§ Data to use
——————————

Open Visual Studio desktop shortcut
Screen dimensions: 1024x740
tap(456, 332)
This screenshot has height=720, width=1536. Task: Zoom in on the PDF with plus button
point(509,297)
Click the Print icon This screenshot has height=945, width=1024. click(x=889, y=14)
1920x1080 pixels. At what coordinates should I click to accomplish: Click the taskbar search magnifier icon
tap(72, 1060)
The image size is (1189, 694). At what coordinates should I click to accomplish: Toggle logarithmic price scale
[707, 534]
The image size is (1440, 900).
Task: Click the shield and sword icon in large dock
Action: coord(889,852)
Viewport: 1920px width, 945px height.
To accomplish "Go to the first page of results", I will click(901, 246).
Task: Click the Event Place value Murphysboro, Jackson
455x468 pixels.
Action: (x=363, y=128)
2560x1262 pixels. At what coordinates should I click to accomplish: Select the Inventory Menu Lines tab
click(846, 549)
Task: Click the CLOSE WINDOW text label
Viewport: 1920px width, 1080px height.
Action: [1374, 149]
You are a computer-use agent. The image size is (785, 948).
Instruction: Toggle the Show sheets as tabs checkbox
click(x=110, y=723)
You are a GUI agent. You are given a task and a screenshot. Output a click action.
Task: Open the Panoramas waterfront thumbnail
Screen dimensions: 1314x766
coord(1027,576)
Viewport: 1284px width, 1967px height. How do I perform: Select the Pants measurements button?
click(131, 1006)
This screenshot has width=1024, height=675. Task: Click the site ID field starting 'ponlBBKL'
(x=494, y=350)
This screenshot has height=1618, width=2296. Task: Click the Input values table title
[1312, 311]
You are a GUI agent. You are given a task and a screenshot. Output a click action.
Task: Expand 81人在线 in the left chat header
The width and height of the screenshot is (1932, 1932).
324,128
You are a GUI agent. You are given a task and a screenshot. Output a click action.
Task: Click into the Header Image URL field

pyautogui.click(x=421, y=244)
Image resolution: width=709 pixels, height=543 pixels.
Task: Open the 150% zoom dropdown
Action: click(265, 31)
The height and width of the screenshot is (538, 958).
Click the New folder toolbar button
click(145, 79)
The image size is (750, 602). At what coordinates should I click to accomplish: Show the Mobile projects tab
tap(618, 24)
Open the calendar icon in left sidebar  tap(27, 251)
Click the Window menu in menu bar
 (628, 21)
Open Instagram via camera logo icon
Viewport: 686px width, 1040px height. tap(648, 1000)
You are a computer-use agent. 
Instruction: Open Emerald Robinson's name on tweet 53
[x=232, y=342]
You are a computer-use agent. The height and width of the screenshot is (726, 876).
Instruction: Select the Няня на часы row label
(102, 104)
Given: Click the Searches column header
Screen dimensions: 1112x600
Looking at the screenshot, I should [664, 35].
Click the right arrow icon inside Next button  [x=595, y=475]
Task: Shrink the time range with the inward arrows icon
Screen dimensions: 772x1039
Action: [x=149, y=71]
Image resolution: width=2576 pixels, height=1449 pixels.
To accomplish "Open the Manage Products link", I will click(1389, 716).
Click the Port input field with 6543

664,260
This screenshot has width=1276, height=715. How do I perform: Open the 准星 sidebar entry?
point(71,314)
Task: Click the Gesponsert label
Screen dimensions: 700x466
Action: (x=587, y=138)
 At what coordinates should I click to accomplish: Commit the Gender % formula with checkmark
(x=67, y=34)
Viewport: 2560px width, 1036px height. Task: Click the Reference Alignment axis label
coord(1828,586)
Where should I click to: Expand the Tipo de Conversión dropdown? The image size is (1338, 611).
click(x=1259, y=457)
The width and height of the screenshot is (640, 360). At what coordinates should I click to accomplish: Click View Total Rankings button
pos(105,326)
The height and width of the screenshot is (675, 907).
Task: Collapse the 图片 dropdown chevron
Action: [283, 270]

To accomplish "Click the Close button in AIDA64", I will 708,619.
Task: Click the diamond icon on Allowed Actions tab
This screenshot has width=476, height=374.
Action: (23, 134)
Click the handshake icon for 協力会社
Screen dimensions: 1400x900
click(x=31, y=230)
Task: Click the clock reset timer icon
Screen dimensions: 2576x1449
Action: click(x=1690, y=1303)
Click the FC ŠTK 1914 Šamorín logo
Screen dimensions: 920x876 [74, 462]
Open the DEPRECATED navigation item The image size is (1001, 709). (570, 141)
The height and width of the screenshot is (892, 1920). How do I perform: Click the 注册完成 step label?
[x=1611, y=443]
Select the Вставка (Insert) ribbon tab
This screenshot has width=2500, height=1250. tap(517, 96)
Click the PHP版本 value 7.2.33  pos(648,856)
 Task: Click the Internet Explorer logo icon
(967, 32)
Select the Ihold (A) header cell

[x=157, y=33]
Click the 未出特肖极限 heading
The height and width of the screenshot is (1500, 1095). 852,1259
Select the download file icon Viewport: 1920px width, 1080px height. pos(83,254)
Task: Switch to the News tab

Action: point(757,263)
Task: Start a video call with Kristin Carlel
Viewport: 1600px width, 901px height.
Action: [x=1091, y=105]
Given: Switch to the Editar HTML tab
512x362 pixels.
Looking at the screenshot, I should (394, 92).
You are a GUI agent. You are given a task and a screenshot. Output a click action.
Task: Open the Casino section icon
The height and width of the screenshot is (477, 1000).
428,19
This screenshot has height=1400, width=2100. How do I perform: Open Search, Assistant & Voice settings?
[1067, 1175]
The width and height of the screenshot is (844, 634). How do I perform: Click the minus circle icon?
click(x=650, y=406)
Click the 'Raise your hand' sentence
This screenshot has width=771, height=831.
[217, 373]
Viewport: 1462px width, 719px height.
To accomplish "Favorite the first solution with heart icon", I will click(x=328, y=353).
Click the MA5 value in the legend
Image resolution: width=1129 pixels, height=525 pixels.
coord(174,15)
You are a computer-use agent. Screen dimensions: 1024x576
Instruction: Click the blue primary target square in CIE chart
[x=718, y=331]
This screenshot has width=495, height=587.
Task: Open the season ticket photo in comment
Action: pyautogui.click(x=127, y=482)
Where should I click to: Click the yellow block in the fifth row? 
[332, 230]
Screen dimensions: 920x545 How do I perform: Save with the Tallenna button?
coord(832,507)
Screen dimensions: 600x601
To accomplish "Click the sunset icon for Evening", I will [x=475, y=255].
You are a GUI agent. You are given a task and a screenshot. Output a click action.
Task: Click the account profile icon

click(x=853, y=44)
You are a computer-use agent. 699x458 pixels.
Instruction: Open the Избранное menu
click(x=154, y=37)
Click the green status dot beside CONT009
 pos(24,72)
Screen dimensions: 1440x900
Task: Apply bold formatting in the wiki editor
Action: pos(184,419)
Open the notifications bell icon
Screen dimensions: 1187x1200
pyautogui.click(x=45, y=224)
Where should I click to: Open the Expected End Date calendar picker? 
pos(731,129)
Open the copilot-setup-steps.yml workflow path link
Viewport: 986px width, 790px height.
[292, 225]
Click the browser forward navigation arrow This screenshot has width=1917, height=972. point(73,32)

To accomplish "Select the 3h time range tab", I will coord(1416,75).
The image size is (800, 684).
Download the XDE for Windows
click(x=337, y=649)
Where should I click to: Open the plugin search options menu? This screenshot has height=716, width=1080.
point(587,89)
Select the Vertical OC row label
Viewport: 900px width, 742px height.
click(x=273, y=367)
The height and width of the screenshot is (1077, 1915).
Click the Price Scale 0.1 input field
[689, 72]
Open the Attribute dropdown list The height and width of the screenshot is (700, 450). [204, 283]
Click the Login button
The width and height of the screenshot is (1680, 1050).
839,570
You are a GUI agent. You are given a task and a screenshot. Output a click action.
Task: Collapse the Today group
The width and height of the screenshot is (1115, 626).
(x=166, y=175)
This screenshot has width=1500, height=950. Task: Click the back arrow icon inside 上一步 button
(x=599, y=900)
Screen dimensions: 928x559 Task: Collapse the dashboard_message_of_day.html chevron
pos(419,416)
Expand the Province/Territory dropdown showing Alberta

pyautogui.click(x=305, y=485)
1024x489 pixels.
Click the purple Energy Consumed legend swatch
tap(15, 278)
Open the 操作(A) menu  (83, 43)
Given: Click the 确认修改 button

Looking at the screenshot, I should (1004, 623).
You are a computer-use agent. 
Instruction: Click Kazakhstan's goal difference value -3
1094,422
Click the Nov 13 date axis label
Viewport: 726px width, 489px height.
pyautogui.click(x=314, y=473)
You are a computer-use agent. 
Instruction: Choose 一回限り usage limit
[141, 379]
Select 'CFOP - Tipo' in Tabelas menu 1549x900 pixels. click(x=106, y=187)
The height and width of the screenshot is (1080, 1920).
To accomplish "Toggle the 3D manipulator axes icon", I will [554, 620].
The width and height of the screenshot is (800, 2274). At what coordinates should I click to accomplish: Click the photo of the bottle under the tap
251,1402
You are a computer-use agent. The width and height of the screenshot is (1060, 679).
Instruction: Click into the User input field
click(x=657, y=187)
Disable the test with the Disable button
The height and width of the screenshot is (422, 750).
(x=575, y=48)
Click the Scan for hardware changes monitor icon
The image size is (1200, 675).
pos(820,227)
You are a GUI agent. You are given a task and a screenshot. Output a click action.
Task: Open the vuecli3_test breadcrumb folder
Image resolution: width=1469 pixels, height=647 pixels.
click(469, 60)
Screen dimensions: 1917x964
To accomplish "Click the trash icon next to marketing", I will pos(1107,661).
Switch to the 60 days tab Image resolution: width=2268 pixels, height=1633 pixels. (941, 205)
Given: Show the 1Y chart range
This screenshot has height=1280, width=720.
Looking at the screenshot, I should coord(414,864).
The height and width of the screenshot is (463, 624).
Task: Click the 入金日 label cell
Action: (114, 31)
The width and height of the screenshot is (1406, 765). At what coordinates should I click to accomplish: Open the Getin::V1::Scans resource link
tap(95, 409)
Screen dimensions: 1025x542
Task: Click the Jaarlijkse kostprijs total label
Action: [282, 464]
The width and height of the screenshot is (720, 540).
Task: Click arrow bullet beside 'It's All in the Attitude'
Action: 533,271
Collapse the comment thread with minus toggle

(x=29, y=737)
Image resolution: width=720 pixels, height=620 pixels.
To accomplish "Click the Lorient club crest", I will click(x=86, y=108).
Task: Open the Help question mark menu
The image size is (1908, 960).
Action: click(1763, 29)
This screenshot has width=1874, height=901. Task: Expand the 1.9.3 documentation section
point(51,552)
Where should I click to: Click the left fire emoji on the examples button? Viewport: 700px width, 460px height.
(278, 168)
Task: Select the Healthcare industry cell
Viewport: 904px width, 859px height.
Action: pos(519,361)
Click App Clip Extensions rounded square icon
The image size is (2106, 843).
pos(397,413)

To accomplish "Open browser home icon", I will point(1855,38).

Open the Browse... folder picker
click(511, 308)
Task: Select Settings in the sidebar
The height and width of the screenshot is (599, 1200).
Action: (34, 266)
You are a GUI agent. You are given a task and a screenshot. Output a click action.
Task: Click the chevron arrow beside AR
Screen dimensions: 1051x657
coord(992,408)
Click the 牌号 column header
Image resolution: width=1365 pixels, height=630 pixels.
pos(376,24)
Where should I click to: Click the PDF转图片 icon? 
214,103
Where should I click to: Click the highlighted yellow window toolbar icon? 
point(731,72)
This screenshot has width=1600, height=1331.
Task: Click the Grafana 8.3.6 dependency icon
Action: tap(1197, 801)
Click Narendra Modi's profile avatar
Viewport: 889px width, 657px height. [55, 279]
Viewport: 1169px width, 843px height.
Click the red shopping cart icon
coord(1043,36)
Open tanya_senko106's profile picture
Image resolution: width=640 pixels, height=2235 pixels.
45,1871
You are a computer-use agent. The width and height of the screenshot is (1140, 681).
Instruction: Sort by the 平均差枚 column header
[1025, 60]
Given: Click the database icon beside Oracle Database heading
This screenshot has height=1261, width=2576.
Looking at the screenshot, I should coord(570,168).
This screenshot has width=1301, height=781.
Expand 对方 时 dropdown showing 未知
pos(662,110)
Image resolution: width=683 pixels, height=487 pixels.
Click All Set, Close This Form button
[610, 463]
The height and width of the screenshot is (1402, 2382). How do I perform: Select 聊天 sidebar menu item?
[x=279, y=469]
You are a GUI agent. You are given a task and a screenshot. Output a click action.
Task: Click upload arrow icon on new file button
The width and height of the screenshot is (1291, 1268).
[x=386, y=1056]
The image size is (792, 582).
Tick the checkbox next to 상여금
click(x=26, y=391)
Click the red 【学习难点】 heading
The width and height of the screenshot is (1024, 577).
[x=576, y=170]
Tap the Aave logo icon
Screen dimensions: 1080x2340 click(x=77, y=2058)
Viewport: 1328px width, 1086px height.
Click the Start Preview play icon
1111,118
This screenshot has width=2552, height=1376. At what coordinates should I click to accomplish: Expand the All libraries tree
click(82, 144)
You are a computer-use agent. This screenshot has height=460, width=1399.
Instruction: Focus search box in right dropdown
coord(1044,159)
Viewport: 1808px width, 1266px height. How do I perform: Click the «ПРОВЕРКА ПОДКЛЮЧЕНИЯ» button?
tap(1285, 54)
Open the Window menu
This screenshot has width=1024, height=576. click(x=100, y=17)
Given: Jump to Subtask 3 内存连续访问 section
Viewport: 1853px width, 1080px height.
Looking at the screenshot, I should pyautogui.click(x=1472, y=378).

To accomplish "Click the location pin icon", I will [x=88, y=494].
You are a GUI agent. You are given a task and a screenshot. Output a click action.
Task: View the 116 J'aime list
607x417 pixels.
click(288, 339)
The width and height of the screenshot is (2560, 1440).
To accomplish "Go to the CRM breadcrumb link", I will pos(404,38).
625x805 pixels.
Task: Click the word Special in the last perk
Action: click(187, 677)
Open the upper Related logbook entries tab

——————————

Rewrite the records above as a numbered list. Begin at the line that contains "Open the copilot-setup-steps.yml", stop after the line that contains "pyautogui.click(x=305, y=485)", and omit blank lines.

1. Open the copilot-setup-steps.yml workflow path link
2. Viewport: 986px width, 790px height.
3. [292, 225]
4. Click the browser forward navigation arrow This screenshot has width=1917, height=972. point(73,32)
5. To accomplish "Select the 3h time range tab", I will coord(1416,75).
6. The image size is (800, 684).
7. Download the XDE for Windows
8. click(x=337, y=649)
9. Where should I click to: Open the plugin search options menu? This screenshot has height=716, width=1080.
10. point(587,89)
11. Select the Vertical OC row label
12. Viewport: 900px width, 742px height.
13. click(x=273, y=367)
14. The height and width of the screenshot is (1077, 1915).
15. Click the Price Scale 0.1 input field
16. [689, 72]
17. Open the Attribute dropdown list The height and width of the screenshot is (700, 450). [204, 283]
18. Click the Login button
19. The width and height of the screenshot is (1680, 1050).
20. 839,570
21. You are a GUI agent. You are given a task and a screenshot. Output a click action.
22. Task: Collapse the Today group
23. The width and height of the screenshot is (1115, 626).
24. (x=166, y=175)
25. This screenshot has width=1500, height=950. Task: Click the back arrow icon inside 上一步 button
26. (x=599, y=900)
27. Screen dimensions: 928x559 Task: Collapse the dashboard_message_of_day.html chevron
28. pos(419,416)
29. Expand the Province/Territory dropdown showing Alberta
30. pyautogui.click(x=305, y=485)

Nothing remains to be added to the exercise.